Friday, December 9, 2011

Seriously? A series?

Sometimes I write and come up with characters that I could see playing out into a whole series.  In my mind, those characters have personalities that are bigger than just a single book, and have so much potential for more adventures.  But, I am yet to learn how to decipher which ones would really work as a series.  I wonder, when writing and submitting, if an editor is the one who pitches the idea of extending a character beyond a single manuscript; or, if the author comes with this already in mind.  It’s probably a combination of both.

Something I’m trying to think through is: what if you have a story that seems like it could be a series (I’m talking picture books, not novels or middle grade books), but you have only written book two in the series, and you have not been able to figure out how to properly introduce those characters in book one?  It would seem backwards to try to publish the second one first, before you even get the first one out.  But then again, what if it doesn’t pan out to be a series?  You wouldn’t want to not send out a manuscript when it may be something that an editor is interested in.
Oh well, I guess I’ll ponder this some more.  Who knows, maybe book one will pop into my head after all.

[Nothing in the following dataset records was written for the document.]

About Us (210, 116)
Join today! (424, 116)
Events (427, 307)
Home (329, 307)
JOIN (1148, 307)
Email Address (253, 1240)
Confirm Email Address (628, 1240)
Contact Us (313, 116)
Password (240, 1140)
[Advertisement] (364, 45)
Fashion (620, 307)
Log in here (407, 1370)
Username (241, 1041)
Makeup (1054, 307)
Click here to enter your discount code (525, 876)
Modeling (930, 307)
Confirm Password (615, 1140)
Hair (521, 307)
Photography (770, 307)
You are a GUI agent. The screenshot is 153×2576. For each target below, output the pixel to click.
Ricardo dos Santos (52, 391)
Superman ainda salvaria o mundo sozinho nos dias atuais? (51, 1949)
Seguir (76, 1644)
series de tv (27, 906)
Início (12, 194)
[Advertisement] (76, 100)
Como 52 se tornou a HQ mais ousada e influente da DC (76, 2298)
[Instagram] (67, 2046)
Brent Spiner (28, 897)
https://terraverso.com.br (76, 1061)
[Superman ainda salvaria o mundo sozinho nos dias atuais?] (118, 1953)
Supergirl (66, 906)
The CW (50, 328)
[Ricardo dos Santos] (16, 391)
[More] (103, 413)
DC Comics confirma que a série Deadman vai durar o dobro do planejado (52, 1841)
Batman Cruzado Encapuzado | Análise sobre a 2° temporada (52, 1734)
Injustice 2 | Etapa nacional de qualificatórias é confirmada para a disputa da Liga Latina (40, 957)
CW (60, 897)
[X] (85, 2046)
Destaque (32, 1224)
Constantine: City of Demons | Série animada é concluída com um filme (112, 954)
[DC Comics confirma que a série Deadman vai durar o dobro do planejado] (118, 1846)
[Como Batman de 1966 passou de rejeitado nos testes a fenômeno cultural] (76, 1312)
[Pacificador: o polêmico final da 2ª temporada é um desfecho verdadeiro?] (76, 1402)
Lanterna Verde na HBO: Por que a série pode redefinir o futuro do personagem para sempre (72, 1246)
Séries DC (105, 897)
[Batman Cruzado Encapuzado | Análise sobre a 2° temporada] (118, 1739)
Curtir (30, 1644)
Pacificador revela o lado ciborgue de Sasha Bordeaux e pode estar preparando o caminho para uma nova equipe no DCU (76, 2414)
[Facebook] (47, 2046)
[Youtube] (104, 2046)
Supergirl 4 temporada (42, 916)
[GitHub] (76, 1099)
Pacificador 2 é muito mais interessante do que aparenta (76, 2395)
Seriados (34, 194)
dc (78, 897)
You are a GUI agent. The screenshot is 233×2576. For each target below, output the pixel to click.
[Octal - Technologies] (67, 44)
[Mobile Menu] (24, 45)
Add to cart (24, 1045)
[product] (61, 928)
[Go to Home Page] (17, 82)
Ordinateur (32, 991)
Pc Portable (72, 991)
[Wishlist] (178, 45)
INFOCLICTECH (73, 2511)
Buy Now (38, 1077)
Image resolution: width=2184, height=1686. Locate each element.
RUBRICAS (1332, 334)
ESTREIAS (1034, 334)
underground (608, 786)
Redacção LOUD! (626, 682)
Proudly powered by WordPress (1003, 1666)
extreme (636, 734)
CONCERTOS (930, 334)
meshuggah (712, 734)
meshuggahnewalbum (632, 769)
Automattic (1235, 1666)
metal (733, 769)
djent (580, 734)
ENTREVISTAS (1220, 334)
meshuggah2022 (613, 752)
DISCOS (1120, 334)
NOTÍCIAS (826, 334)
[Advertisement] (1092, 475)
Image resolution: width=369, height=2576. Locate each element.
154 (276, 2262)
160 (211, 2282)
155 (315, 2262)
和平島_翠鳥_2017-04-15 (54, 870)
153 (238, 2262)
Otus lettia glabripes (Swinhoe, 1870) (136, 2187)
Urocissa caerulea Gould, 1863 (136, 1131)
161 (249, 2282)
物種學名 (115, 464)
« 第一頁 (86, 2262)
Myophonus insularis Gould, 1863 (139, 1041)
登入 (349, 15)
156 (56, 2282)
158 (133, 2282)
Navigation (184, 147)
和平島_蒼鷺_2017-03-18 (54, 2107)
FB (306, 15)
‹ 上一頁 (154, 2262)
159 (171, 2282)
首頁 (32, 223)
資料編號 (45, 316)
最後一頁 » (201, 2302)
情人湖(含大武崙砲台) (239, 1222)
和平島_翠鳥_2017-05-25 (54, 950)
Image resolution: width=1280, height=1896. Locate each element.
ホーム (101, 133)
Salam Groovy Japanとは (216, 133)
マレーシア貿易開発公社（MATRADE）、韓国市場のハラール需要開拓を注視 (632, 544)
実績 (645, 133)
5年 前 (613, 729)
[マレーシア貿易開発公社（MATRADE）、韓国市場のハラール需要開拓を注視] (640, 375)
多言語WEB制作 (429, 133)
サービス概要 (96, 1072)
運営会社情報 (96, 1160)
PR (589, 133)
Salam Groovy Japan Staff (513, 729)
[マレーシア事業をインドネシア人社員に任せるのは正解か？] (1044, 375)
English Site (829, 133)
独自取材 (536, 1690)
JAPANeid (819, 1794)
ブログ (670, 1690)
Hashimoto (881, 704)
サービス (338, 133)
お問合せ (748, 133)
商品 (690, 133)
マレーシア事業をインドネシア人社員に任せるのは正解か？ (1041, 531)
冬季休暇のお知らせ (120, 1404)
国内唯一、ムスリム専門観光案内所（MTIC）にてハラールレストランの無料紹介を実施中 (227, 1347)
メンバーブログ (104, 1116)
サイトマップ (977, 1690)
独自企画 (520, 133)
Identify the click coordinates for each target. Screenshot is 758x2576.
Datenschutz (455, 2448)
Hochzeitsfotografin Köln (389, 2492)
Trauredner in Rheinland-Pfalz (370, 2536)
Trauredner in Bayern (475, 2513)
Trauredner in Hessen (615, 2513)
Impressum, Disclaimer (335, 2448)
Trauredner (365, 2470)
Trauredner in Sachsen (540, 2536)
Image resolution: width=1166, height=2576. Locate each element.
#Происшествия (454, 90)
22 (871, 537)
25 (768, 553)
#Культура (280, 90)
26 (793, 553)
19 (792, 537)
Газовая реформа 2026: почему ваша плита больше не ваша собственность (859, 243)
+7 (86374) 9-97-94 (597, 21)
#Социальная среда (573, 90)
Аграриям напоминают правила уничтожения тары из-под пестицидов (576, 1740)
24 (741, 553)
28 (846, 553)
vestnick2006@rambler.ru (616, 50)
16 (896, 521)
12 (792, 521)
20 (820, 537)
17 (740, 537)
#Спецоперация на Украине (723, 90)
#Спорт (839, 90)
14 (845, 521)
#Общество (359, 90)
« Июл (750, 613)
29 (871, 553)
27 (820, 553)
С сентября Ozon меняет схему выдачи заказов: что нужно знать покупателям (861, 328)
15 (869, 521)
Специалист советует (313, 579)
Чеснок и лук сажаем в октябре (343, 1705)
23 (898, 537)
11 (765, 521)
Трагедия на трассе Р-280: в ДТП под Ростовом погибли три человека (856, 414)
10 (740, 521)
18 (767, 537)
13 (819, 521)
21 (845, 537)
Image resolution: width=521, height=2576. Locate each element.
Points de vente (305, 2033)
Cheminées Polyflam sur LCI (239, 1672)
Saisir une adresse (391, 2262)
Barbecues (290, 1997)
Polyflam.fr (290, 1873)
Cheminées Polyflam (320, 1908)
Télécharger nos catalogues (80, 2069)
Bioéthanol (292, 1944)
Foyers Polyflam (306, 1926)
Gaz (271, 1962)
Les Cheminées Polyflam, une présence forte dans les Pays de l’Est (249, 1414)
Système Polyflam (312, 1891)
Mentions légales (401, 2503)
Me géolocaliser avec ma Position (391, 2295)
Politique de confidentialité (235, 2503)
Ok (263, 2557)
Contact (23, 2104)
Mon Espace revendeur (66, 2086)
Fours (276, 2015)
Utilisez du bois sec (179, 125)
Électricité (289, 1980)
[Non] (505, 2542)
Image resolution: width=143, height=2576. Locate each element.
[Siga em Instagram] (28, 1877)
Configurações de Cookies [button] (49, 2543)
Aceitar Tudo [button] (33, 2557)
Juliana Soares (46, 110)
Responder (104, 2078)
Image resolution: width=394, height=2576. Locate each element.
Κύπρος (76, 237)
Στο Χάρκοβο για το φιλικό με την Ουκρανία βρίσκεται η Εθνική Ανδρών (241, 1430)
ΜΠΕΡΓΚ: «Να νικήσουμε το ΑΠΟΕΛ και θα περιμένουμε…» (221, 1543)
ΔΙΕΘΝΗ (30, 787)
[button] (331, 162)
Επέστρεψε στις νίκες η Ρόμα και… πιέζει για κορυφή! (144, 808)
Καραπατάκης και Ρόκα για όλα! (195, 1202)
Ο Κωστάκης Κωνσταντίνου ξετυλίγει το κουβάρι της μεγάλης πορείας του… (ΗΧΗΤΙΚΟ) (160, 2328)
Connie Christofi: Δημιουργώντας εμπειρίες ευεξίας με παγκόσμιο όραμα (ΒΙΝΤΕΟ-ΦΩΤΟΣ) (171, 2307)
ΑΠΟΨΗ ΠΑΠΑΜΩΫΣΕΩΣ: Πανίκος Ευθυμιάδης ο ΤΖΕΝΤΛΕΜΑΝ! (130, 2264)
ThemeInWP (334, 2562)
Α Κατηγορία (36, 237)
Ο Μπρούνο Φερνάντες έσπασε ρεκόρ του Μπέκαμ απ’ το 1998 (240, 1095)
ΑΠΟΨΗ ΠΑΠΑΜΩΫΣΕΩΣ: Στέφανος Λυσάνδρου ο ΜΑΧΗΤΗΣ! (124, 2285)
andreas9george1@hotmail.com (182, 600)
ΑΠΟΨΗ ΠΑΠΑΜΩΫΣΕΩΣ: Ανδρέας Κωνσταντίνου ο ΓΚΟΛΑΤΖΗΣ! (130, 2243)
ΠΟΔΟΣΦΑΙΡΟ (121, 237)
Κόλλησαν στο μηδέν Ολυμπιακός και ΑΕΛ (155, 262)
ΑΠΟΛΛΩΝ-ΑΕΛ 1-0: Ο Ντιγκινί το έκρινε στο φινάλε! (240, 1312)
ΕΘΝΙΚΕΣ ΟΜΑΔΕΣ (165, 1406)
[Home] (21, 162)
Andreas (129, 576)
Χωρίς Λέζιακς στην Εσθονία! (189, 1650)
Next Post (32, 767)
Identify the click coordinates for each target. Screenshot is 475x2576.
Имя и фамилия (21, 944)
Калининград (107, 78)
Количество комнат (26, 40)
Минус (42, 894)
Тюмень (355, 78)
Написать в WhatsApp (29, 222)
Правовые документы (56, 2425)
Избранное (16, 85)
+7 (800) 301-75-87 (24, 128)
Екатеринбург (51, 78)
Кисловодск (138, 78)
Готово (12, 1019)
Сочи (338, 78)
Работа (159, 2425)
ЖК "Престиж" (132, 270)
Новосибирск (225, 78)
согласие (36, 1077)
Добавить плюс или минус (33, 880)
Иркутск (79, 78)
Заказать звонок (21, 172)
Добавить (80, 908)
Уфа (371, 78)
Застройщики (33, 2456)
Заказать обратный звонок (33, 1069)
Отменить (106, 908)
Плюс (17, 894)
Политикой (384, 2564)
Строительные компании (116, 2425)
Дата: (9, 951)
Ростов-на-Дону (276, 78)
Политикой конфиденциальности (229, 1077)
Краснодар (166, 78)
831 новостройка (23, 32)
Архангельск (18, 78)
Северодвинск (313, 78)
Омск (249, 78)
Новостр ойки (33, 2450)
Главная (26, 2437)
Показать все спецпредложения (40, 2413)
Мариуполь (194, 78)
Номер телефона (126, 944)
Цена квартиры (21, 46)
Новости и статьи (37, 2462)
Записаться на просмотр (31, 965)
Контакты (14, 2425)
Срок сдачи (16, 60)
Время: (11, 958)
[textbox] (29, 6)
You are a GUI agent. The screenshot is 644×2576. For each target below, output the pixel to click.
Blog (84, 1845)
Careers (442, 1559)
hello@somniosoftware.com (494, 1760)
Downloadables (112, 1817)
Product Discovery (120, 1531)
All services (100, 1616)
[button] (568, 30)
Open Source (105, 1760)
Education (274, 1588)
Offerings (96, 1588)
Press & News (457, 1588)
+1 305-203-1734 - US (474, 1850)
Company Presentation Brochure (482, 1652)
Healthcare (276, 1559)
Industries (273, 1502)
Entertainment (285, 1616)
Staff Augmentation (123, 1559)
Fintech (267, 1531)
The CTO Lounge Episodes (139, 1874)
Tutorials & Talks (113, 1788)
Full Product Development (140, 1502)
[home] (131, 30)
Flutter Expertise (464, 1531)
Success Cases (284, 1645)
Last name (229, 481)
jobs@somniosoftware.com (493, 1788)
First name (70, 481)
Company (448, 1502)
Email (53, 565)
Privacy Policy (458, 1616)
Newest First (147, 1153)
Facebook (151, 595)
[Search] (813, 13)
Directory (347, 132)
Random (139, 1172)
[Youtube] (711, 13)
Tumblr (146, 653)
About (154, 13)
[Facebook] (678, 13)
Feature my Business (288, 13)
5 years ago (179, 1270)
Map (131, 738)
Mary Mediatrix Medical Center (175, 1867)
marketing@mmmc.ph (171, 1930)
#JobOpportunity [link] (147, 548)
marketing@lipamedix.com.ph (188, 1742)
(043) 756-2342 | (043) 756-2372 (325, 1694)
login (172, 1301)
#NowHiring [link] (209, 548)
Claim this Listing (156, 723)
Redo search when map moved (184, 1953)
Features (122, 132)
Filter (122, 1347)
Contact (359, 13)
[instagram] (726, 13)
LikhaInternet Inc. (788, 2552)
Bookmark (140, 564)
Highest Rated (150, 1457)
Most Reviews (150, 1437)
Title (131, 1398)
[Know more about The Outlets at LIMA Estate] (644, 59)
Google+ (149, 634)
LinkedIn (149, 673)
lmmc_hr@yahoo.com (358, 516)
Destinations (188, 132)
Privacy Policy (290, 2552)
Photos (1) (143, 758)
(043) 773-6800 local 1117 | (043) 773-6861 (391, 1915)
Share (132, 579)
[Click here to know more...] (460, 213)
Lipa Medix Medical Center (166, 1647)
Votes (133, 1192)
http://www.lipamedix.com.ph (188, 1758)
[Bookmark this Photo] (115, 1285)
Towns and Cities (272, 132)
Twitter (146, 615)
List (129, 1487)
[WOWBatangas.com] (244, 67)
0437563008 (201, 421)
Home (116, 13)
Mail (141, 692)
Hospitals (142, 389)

Here are a few popular picture book series that I enjoy: 
Mo Willems and Knuffle Bunny:

Caralyn Buehner & Mark Buehner and their Snowmen Series
And my absolute favorite, Ian Falconer and the Olivia series


  1. Hey, JaNay. You raise some good questions I've wondered myself. I know, also, some authors write a book, and then write a "prequel" to it, the story that came before. Even as I write this, I'm starting to think that could be interesting: You know, a backward series. The first book, then the prequel, then the prequel to that. Hmm.

  2. That is interesting, Mitty! Sounds like a new challenge for our writing skills :)

  3. Hey Mitty, I just realized that there will be a break out session at this year's SCBWI Spring Spirit Conference about series. It's titled "Creating a Successful Series" and will be led by Lin Oliver. That might be an interesting and insightful session to attend.

  4. This is one of the most important chicken or egg questions writers face. Common advice is never mention you expect your book to be the start of a series, and yet, some editors only acquire series! I have a series in mind and hope to get to work on it this year, but how to market it is a real dilemma. I love to read series and see my grandkids absolutely captured by them (Magic Treehouse for my granddaugher, Rick Riorden's books for my grandson). Thanks for the heads-up about the session at the spring conference!